*ABOUT THIS TASK*
Reproduce the data below word for word, setting aside any picture it holds.

*DATA LISTING*

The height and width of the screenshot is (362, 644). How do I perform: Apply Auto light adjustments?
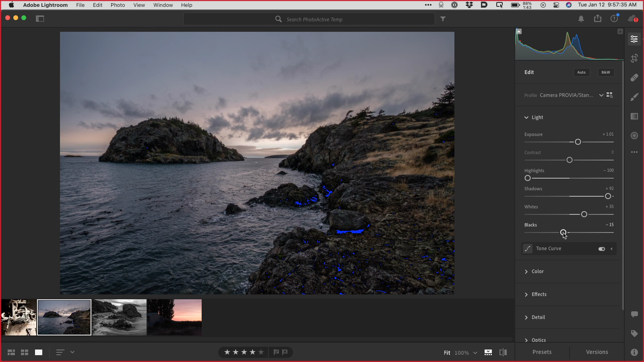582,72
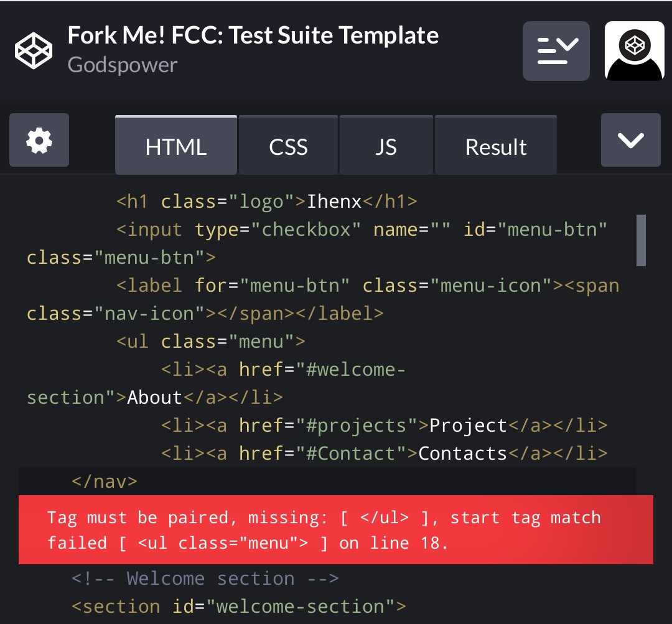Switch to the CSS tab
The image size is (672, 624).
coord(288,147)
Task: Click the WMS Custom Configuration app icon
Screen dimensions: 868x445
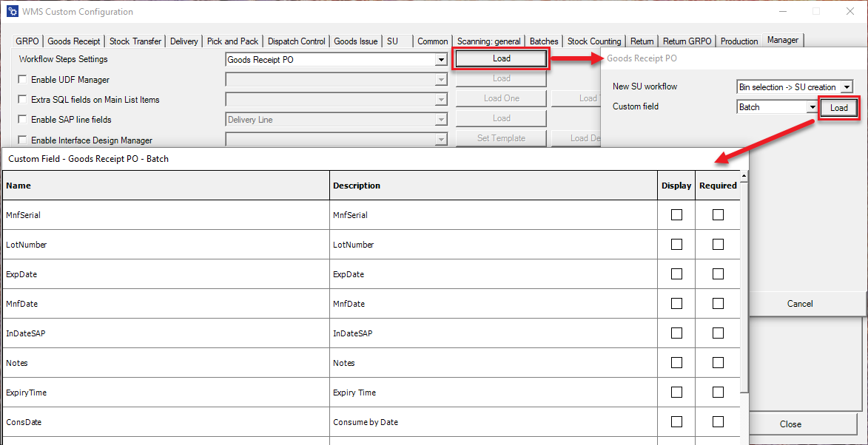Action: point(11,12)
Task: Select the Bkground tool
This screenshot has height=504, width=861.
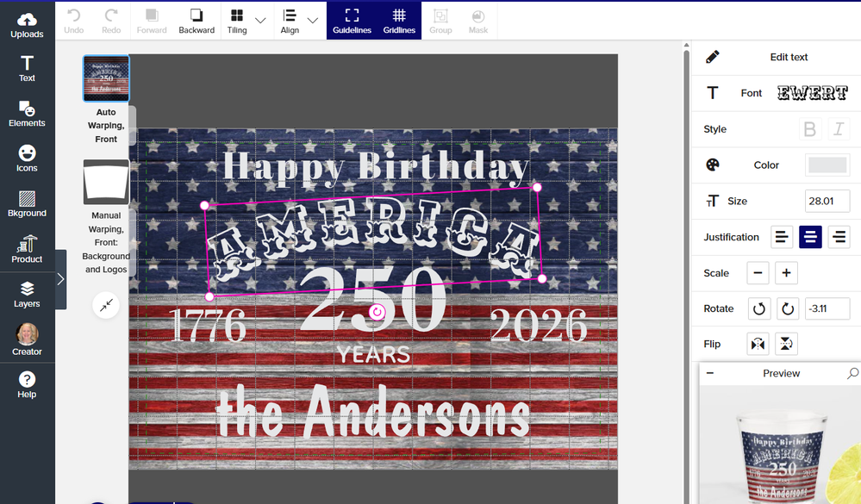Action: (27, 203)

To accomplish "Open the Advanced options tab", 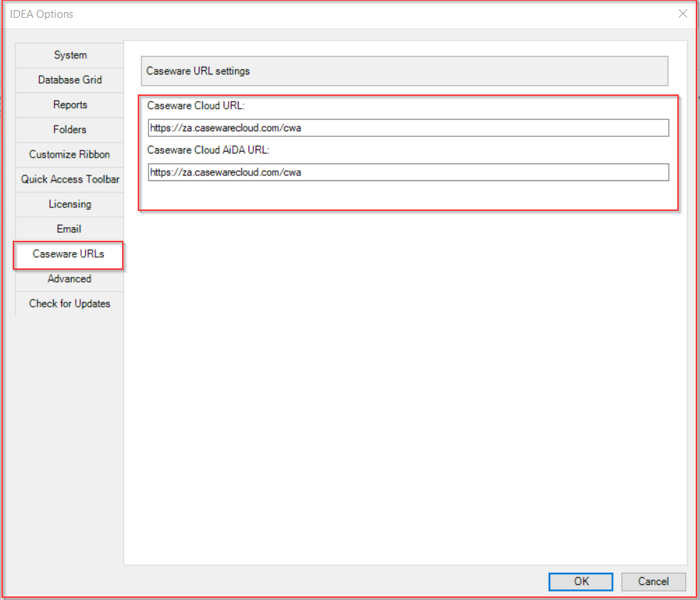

*PROBLEM SOLUTION*
The height and width of the screenshot is (362, 644). How do I perform: Apply Auto light adjustments?
582,72
Switch to the CSS tab
The image size is (672, 624).
coord(288,147)
Task: Click the WMS Custom Configuration app icon
Screen dimensions: 868x445
Action: point(11,12)
Task: Select the Bkground tool
This screenshot has height=504, width=861.
Action: (27, 203)

To accomplish "Open the Advanced options tab", 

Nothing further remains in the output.